── Data records
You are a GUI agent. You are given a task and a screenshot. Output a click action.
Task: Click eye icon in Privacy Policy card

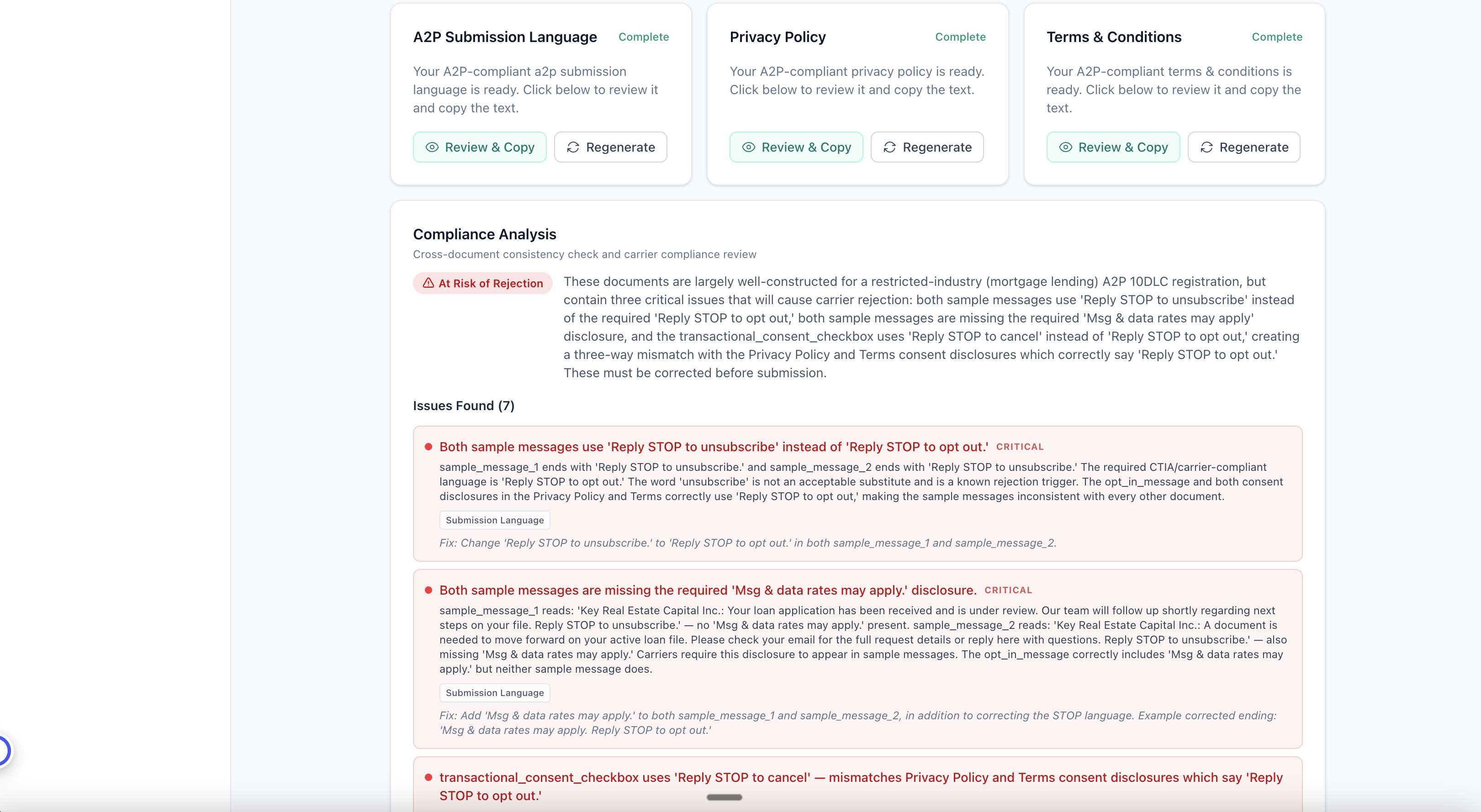click(x=749, y=147)
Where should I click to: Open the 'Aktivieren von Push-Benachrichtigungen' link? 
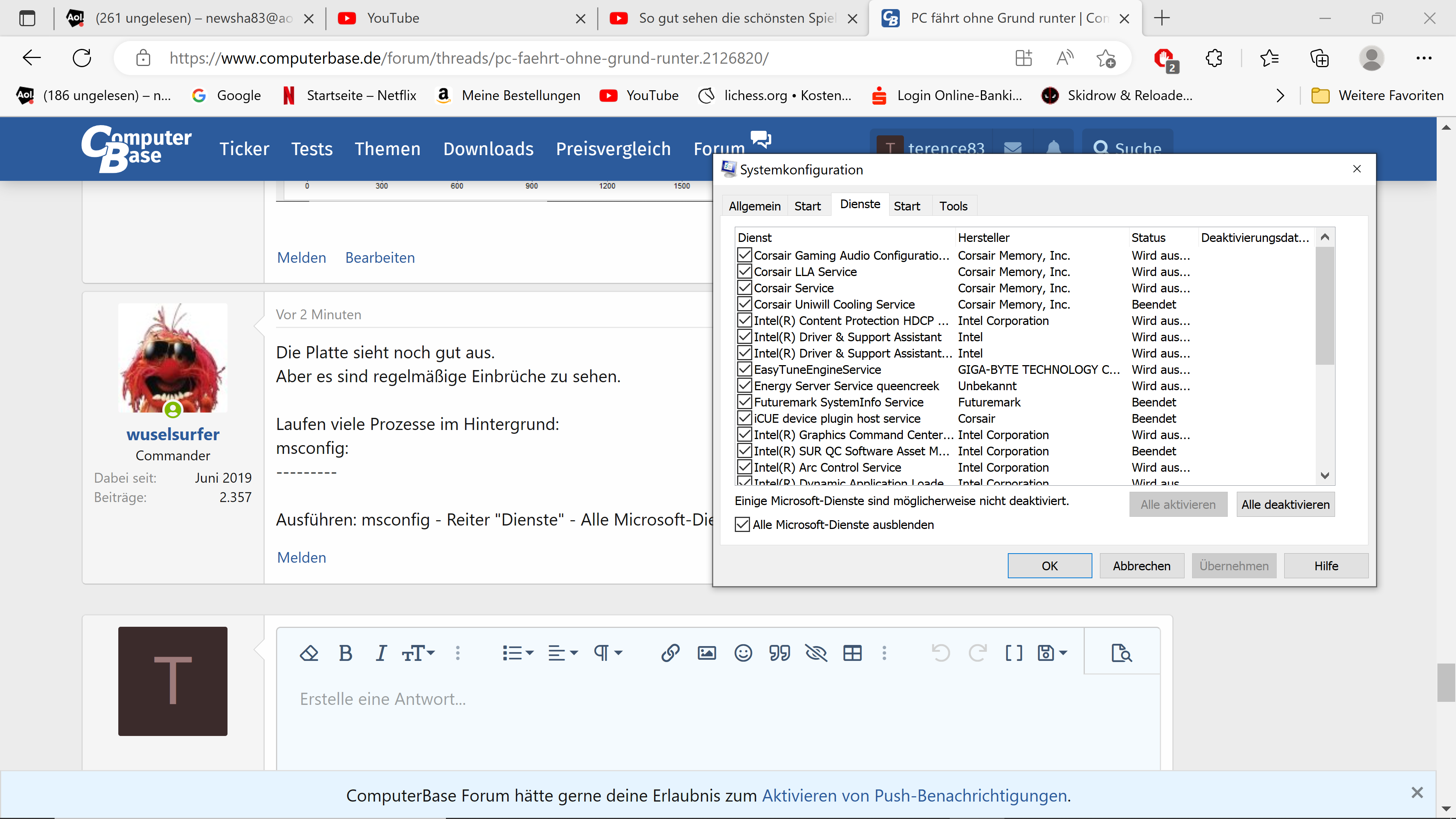[x=914, y=796]
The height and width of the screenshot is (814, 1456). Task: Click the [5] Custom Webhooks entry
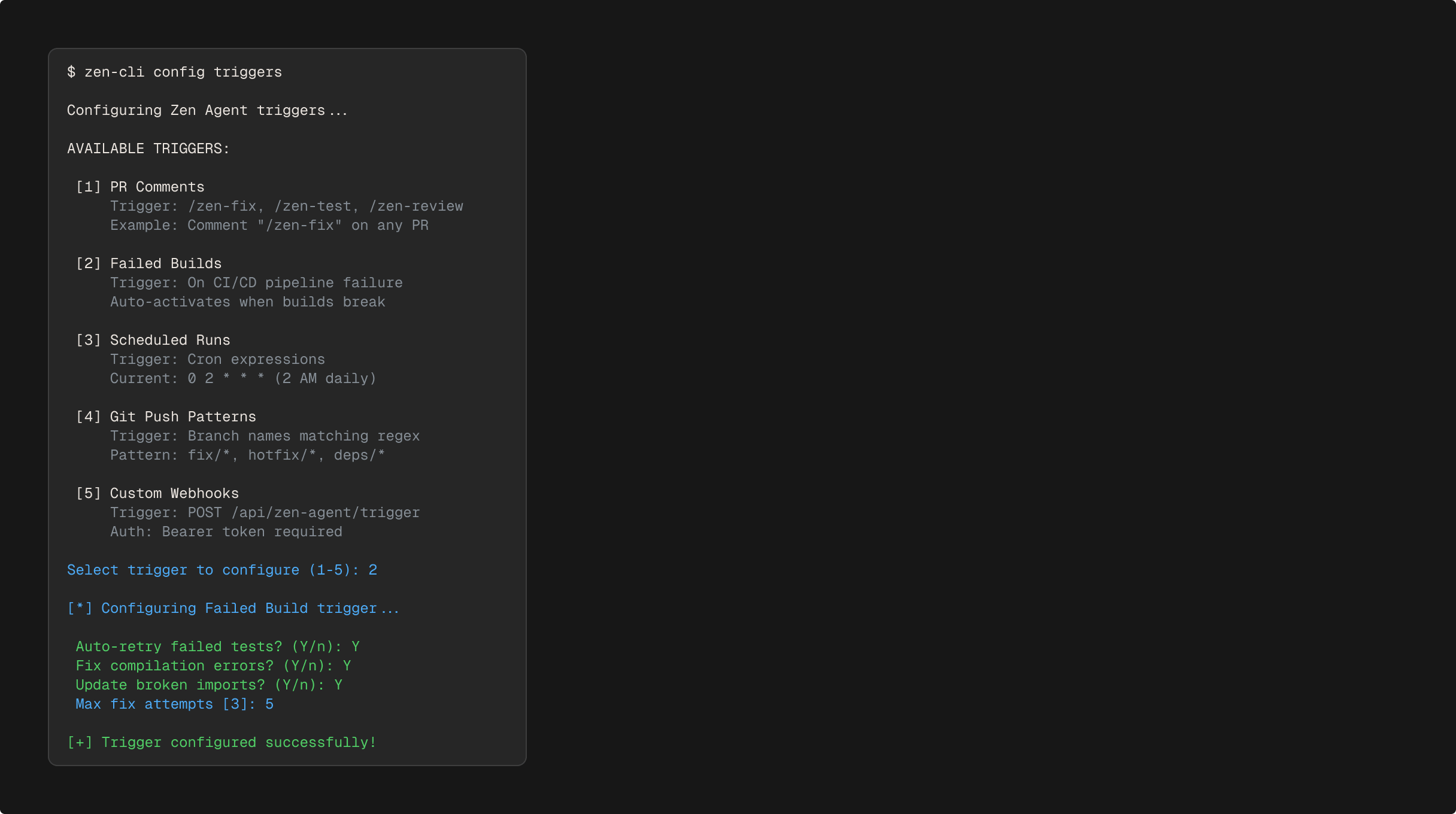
────
Work item: Return the complete data unchanged and include none of the pictures.

The answer:
You are a GUI agent. You are given a task and a screenshot. Output a click action.
Task: Click eye icon in Privacy Policy card

click(x=749, y=147)
Where should I click to: Open the 'Aktivieren von Push-Benachrichtigungen' link? 
[x=914, y=796]
The height and width of the screenshot is (814, 1456). Task: Click the [5] Custom Webhooks entry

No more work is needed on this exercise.